I didn't try with my writing but in the playground there is one example and some models read it better than me.
I wish the output would show the confidence of the model on each part. I think it would help immensely.
Note that sometimes a model get stuck in a loop, preventing to vote and to see which model is which
Also, some of the models are prone to infinite loops and I suspect this is not being punished appropriately; the frontend seems to get into a bad state after around 50k characters, which prevents the user from selecting a winner. Probably would be beneficial to make sure every model has an output length limit.
Still, a really cool resource - I'm looking forward to more models being added.
Working on a hobby project that interacts with user handwriting on <canvas>. Tried some CNN models for digits but had trouble with characters.
Note that I haven't tried any of them, but tesseract is still likely the leading open source OCR that works with CPU.
I don't know what the state of the art is, but an old model for digitizer pens might not do so bad either.
But still, this is incredibly useful!
Just this morning I came across HunyuanOCR which sounded very promising. https://huggingface.co/tencent/HunyuanOCR
UX on mobile isn’t great. It wasn’t obvious to me where the second model output was and I was thrown off even more so because the option to vote for model 1 output was presented without ever even seeing model two output.
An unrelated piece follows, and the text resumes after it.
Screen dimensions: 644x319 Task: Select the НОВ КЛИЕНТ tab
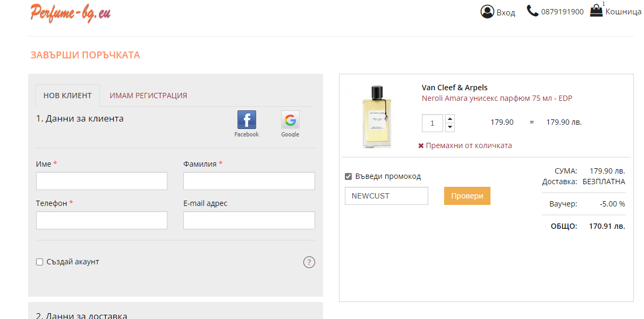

Second suggestion would be to install a MathJax plugin so one can properly rate mathematical equations and formulas. Raw LATeX is easy to mistake and it makes comparing between LATeX and Unicode outputs hard.
I’ve had great results locally. Albeit you need macOS >=13 for this.
We had Mistral previously but had to remove it because their hosted API for OCR was super unstable and returned a lot of garbage results unfortunately.
Paddle, Nanonets, and Chandra being added shortly!